■ **INSTRUCTIONS FOR THE TASK**: How many lines in the records below contain the string "dimensions", with case matching exactly? Reply with the number only.

## BEGIN

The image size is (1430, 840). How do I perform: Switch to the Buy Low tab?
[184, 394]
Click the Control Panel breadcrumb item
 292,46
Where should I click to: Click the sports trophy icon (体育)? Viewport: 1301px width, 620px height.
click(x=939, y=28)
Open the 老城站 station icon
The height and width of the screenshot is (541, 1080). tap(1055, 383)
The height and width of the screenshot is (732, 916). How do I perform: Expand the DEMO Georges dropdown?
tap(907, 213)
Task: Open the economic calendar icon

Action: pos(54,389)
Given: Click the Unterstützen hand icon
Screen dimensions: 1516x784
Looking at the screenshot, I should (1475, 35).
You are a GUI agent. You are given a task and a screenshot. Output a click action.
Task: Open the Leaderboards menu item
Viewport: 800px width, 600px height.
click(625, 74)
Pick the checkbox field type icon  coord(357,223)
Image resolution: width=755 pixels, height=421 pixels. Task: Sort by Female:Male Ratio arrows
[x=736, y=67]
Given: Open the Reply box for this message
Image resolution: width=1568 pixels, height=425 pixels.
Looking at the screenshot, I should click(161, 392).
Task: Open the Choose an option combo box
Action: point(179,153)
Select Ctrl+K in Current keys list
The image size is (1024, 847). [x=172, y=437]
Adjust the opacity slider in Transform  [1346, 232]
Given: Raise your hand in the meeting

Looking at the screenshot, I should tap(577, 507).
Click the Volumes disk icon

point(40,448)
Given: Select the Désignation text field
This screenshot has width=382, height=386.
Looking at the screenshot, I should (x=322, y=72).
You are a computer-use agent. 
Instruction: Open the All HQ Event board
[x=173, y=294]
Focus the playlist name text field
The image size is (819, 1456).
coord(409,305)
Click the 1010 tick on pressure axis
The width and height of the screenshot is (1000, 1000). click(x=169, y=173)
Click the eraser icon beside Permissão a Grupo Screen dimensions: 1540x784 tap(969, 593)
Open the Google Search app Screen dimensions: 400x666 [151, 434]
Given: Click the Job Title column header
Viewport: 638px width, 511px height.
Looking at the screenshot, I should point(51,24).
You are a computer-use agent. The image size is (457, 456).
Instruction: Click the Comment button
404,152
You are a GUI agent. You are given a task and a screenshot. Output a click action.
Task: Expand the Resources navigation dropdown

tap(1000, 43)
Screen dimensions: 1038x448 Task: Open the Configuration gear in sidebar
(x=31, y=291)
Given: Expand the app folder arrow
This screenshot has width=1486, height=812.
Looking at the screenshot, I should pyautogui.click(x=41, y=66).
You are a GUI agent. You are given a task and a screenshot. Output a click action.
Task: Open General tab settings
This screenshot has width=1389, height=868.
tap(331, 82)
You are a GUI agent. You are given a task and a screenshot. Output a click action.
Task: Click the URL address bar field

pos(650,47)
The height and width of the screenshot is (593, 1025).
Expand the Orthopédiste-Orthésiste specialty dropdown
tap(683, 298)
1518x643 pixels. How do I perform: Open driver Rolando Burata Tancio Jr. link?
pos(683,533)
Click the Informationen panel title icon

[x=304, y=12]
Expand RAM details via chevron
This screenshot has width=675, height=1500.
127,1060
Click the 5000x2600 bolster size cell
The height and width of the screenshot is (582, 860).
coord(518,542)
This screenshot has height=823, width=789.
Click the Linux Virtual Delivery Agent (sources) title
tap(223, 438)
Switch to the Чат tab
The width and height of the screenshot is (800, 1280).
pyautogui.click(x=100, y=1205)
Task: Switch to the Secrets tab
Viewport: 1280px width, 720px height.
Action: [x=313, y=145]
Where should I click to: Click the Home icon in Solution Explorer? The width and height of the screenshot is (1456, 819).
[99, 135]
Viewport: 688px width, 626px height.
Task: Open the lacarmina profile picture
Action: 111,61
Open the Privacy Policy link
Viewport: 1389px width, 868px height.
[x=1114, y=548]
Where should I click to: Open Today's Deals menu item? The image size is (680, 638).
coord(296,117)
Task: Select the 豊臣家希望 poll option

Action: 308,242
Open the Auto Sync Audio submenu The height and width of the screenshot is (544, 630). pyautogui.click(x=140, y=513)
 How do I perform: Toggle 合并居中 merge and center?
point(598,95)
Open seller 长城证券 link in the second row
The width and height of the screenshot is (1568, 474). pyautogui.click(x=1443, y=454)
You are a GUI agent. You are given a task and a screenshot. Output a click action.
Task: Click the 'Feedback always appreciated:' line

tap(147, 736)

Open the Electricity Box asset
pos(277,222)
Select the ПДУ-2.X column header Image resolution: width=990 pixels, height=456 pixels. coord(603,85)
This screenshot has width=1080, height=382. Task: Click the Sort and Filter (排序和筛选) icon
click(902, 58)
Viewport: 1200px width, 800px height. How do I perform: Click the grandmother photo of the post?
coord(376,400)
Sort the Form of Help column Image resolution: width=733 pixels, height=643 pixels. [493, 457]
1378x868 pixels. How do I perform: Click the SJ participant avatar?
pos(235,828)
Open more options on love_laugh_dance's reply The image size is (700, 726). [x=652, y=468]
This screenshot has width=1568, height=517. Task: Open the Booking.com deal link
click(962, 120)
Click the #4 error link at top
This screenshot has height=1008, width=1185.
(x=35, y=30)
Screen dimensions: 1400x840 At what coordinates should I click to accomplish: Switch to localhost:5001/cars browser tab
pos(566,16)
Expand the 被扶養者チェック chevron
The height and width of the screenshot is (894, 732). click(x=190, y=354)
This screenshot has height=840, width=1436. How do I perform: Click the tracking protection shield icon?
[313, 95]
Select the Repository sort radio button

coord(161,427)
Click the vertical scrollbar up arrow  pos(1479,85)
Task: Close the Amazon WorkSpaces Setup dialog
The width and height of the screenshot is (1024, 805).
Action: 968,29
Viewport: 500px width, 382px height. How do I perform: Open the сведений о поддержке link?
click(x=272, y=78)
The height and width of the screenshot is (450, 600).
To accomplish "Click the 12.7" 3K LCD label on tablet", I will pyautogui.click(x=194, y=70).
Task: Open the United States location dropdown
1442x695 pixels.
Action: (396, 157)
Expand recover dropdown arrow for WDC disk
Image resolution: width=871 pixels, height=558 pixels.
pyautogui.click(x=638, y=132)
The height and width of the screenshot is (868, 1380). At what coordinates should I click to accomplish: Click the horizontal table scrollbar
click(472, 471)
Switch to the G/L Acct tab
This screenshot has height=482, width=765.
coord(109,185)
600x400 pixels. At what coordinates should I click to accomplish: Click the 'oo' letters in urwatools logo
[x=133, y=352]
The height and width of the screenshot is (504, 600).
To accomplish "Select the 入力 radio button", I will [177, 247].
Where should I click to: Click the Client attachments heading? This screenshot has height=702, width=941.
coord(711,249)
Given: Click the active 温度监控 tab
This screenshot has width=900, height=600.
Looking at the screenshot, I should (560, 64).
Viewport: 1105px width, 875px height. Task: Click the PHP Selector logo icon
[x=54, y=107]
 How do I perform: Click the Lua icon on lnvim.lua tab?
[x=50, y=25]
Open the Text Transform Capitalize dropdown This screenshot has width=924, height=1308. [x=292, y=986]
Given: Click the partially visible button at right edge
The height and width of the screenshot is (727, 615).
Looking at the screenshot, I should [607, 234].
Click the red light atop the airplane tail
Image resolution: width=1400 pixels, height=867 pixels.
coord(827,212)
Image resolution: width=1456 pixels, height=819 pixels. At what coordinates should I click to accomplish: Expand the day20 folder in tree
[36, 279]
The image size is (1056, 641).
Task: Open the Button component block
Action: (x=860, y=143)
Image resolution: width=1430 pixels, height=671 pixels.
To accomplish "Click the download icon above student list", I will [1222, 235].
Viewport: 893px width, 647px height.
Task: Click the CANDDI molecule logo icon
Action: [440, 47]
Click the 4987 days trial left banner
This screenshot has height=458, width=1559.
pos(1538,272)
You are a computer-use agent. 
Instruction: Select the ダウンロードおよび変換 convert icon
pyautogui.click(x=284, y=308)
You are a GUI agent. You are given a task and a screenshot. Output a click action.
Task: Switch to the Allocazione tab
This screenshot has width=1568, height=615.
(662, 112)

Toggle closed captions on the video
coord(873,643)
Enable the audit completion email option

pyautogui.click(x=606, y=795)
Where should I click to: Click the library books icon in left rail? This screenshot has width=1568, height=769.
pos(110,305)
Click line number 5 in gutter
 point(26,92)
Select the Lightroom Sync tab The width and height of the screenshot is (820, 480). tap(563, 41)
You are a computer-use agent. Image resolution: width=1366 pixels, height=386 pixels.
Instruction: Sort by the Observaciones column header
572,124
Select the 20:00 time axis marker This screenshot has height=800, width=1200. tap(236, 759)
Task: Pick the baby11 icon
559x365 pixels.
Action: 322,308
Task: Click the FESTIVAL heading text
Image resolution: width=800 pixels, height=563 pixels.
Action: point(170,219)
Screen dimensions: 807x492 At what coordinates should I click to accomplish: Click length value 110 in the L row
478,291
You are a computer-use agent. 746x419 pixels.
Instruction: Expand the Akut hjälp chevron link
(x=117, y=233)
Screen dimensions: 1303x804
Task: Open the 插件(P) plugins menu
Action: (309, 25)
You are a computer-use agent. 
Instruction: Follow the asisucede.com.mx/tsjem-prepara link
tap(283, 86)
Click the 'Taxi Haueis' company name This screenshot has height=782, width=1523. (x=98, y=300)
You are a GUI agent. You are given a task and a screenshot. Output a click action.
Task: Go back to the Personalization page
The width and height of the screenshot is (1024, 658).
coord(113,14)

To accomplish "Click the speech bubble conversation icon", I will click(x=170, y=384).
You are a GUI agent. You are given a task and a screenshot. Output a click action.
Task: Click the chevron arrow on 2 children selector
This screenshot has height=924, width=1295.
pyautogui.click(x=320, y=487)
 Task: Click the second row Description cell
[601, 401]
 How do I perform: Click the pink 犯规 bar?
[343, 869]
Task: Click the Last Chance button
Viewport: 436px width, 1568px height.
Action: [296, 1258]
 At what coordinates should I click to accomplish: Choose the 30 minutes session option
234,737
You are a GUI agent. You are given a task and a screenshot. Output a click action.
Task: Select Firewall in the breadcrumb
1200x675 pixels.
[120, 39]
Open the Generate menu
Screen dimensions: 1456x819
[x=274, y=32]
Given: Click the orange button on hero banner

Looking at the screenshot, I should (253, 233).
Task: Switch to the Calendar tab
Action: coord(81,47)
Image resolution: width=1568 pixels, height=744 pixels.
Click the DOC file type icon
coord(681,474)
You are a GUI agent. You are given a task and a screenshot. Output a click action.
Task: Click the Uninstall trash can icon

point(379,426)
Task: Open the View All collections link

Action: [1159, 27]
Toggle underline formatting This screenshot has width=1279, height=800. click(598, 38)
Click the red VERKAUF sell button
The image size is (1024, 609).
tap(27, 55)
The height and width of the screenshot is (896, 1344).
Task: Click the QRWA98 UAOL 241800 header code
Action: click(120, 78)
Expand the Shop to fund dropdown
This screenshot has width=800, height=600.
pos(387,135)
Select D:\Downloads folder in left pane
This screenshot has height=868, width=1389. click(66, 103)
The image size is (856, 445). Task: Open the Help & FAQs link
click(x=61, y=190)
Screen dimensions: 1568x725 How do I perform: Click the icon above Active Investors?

## END

■ **SOLUTION BELOW**: 9